Parlavo, ma non avevo voglia di parlare.
Facevo, ma senza nessuna voglia di fare.
In realtà non mi era successo nulla di grave. A un certo
punto avevo iniziato a sentirmi così, senza spiegazione. Tutto normale. Tutto come sempre, più o meno. Ma
dentro...
Dentro stavo come stavo.
Papà ci disse che per via del lavoro ci saremmo dovuti trasferire in un villaggio sperduto della Normandia e io mi sentii sollevata.
Finalmente potevo lasciarmi alle spalle quella città.
A Barneville andammo a vivere nella casa dei nonni. Loro erano lì da sempre. Ricordo che da bambina ci passavo tutte le estati ma poi all’improvviso i miei hanno cominciato a non andarci più e così quando ci trasferimmo per un po’ da loro, in attesa che papà e mamma prendessero una nuova casa per noi, all’inizio non riuscivo tanto ad ambientarmi.
La casa era spaziosa e accogliente. Intorno c’era la campagna, qualche altra casa sparsa qua e là, e il bosco. Un bosco grosso.
Il nonno passava tutto il giorno nel suo laboratorio. Era una falegnameria.
La nonna curava i suoi fiori oppure se ne stava tra i fornelli e per sciogliere quella timidezza che avevo mi invitava a prendere il tè.
Ognuno poteva starsene lontano dagli altri, tanto era grande quella casa.
All’inizio ne approfittai: mi rintanavo in qualche angolo, arrabbiandomi con il cellulare perché prendeva pochissimo.
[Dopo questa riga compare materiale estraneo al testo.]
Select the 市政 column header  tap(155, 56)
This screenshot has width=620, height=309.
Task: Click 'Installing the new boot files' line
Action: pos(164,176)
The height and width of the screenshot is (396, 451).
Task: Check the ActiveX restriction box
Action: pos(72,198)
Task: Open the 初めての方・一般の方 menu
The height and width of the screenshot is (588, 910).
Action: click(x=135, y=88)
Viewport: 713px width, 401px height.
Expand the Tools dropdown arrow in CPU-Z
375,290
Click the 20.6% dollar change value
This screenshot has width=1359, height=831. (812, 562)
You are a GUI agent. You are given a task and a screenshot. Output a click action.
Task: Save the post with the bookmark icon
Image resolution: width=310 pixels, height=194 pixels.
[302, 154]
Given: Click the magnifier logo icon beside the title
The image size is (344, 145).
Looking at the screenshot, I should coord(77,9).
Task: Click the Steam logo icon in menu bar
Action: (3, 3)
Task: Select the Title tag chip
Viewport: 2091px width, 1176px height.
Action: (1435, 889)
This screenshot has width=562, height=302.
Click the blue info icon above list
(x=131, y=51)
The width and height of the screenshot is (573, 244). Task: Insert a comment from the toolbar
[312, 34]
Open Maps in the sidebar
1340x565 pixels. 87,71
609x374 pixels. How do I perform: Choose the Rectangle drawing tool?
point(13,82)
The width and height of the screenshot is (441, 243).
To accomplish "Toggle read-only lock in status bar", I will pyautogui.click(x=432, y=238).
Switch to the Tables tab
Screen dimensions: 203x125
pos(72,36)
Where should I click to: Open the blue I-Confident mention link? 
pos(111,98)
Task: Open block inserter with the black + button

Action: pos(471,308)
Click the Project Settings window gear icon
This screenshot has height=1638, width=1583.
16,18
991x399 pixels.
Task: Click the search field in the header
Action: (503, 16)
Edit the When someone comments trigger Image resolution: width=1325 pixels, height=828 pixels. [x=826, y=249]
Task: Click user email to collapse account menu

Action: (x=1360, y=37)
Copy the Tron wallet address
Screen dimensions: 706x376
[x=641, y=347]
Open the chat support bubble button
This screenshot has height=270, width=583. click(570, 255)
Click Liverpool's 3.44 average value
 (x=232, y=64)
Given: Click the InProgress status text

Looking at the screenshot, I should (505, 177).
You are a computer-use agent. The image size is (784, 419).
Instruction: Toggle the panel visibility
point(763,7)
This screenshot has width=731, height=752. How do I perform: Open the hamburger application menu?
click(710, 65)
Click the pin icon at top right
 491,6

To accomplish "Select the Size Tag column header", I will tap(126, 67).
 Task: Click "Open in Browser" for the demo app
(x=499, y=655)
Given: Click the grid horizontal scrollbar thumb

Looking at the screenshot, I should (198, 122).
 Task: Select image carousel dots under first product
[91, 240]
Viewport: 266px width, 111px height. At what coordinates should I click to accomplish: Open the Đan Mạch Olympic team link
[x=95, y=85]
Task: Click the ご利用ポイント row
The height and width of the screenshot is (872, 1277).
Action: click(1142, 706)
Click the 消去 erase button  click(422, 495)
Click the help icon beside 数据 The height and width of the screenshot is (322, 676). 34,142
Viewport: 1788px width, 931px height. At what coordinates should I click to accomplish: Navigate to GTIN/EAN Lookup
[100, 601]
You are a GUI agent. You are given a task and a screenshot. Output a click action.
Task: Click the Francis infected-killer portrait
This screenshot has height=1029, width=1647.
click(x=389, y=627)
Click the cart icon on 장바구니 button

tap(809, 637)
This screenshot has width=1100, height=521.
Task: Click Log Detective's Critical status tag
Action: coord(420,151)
Poi una mattina il nonno mi disse di aver lasciato un tronco di betulla proprio all’inizio del sentiero che attraversando il bosco arrivava all’oceano.
C’ero già stata. Mi ero fatta delle passeggiate in solitaria.
«Maya» mi chiese «me lo vai a prendere tu per favore? Lo riconosci subito. Ha un nastro rosso legato intorno».